Hemolytic disease in grass carp (C. idella) leads to hemolysis in vivo, releasing damage-related molecular patterns (DAMPs) hemoglobin (Hb; which is rapidly oxidized to Hb-Fe3+ and Hb-Fe4+) and generating a high level of reactive oxygen species (ROS) that cause oxidative damage. However, the effect of cell-free Hb on tissue cells of grass carp has yet to be elucidated. In this study, western blotting (WB) and immunofluorescence analysis (IFA) results showed that PHZ-induced hemolysis caused Hb and iron accumulation, increased the production of ROS and resulted in apoptosis in head kidney and middle kidney of the grass carp. Quantitative real-time PCR (qRT-PCR), WB, and IFA revealed that PHZ-induced hemolysis significantly upregulated the expression of inflammation-related genes through activation of the NF-κB signaling pathway. To further explore the effect of Hb, three forms of Hb (Hb, MetHb, and FerrylHb) were prepared.
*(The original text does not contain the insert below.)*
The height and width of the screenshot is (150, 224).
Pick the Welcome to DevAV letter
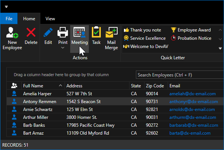pos(145,47)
The incubation with the different forms of Hb and heme markedly upregulated the expression of cytokine genes through NF-κB signaling pathway, which was further confirmed by a specific inhibitor (caffeic acid phenethyl ester, CAPE). Flow cytometry analysis data showed that the stimulation of different forms of Hb and heme increased the production of ROS, and resulted in apoptosis. In summary, our data suggest that the excess cell-free Hb released during hemolysis modulates the inflammatory response through activation of the NF-κB signaling pathway and causes cell oxidative damage and apoptosis.